Alharthi: Ich habe mich bewusst bemüht, Stereotype zu vermeiden. Mein Hauptgrund, warum ich schreibe, ist aber nicht, gegen Stereotype zu kämpfen. Sich über Vorurteile bewusst zu sein, ist etwas anderes, als nur zu schreiben, um sie in Frage zu stellen. Ich bringe allen meinen Romanfiguren Empathie entgegen. Ich versuche, ihre Einstellung, ihre Denkweise und ihre Entscheidungen im Leben zu verstehen.

In "Celestial Bodies" gibt es eine enorme Vielzahl von Romanfiguren. Haben Sie einen großen Plan, der Ihnen hilft, den Überblick über die Charaktere und ihre jeweilige persönliche Geschichte zu behalten?

Alharthi: Nein, das habe ich alles im Kopf. Aber ich schreibe nicht vom ersten Kapitel bis zum letzten durch. Manchmal schreibe ich beispielsweise am zehnten Kapitel und komme dann zum dritten zurück.

Wie fließt Ihre akademische Arbeit über klassische arabische Poesie, beispielsweise über die Ghazal Udhri, in Ihren Roman ein? Ds Märchen "Madschnun Laila" ist in "Celestial Bodies" sehr präsent.

Alharthi: Die Sache mit der klassischen arabischen Literatur ist die, dass ich mit ihr aufgewachsen bin. Bereits lang vor meiner Dissertation habe ich sie gelesen. Als ich 13 oder 14 Jahre alt war, habe ich "Madschnun Laila" auswendig gelernt. Ich war ein großer Fan. Also ist meine Liebe für die Ghazal Udhri schon sehr alt. Vielleicht beeinflusst sie, wie ich schreibe, aber ob es da eine direkte Verbindung gibt, weiß ich nicht.

In einem Interview mit "The National" sagten Sie: "Ich bin glücklich, wenn die Menschen "Celestial Bodies" lesen, aber ich hoffe, sie wollen auch andere arabische Literatur und andere Autoren aus den Golfstaaten lesen." Welche anderen Autoren sollen wir lesen?

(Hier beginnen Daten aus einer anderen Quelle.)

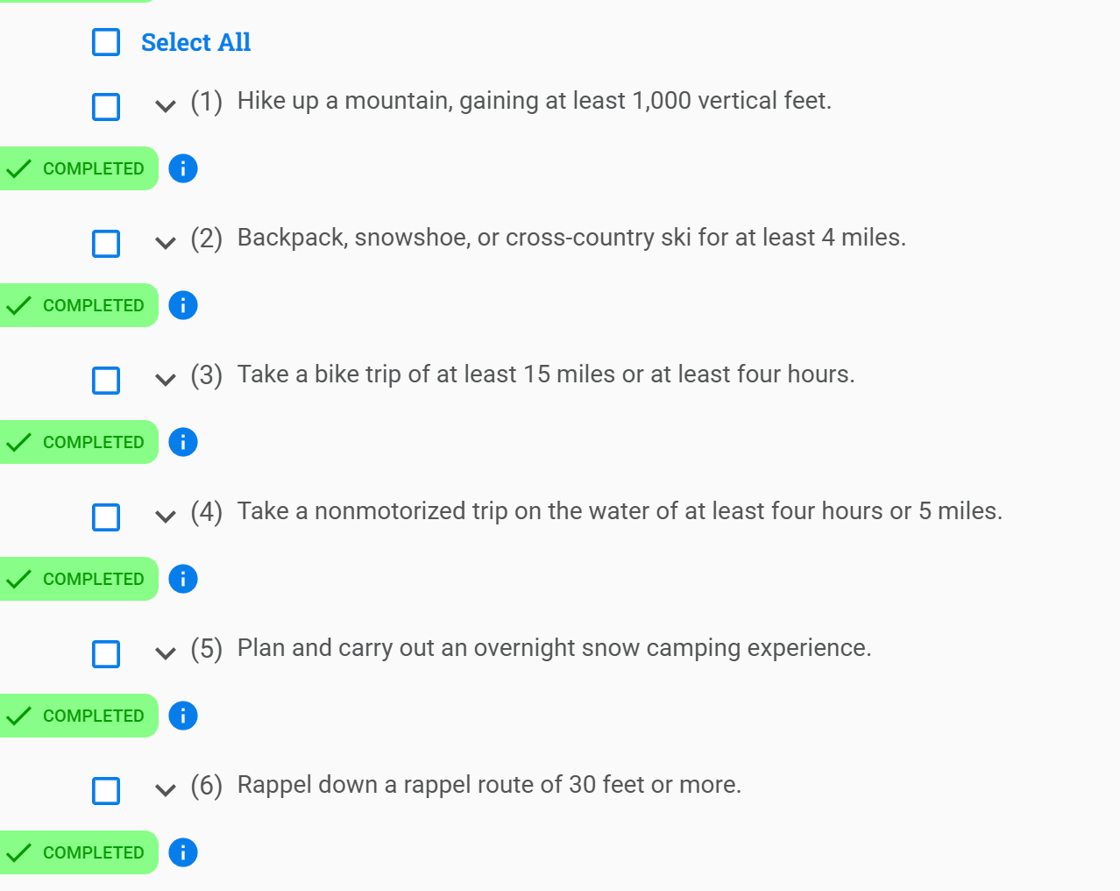Image resolution: width=1120 pixels, height=891 pixels.
Task: Expand requirement 2 chevron for backpack or snowshoe
Action: coord(165,243)
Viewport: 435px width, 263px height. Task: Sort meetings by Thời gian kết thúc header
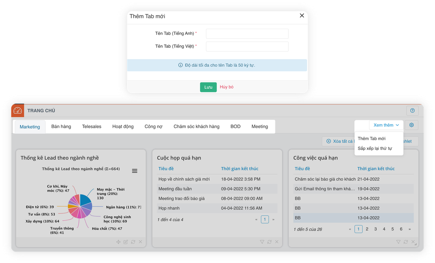click(240, 168)
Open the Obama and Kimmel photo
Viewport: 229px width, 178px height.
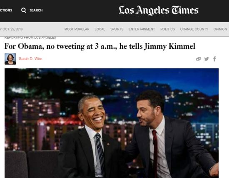[112, 123]
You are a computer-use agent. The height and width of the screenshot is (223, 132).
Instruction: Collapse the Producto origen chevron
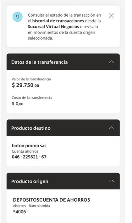tap(112, 181)
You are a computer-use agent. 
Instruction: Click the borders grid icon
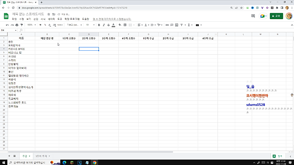coord(125,25)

Alharthi: Ich hoffe, die Menschen verzeihen mir, dass ich vergessen habe, sie zu erwähnen! Was omanische Literatur betrifft, habe ich kürzlich Zahran al-Qasimis Roman Ju'a al-'Asl (Hunger auf Honig) aus dem Jahr 2017 gelesen. Diesen Roman habe ich wirklich sehr genossen. Er spielt in einer einmaligen Umgebung in den Bergen, und ich mag Zahrans poetische Sprache wirklich sehr gern. Außerdem liebe ich die Werke von Sulaiman al Maamari, Bushra Khalfan, Hoda Hamed und Azhar Ahmed, um nur einige zu erwähnen.

Sie schreiben auch Kinderbücher. Oder zumindest haben Sie das getan…

Alharthi: Ja, aber jetzt nicht mehr, weil ich für meine letzte Geschichte keinen Verlag gefunden habe. Also habe ich aufgehört.

Was hat Sie dazu veranlasst, für Kinder zu schreiben?

Alharthi: Meine eigenen Kinder.

Welche Art von Geschichten haben Sie geschrieben?

Alharthi: Ich wollte etwas Unterhaltsames schreiben, etwas völlig anderes als das, was sie in der Schule gelesen haben. Diese Bücher in der Schule sind so langweilig! Mein Sohn ist zehn Jahre alt, und über das, was sie ihm in der Schule beibringen, kann er nur lachen. Ich wollte etwas anderes schreiben, Szenen mit viel Fantasie, vielleicht etwas Märchenhaftes, weil ich Märchen liebe, und auch mit einer Spur unseres arabischen Kulturerbes. Nicht zu viel davon, aber etwas. Dies ist also mein Traum für die Kinder.

Woran arbeiten Sie im Augenblick?

Alharthi: Ich arbeite an einem neuen Roman, aber sehr langsam.

Das Interview führte Marcia Lynx Qualey.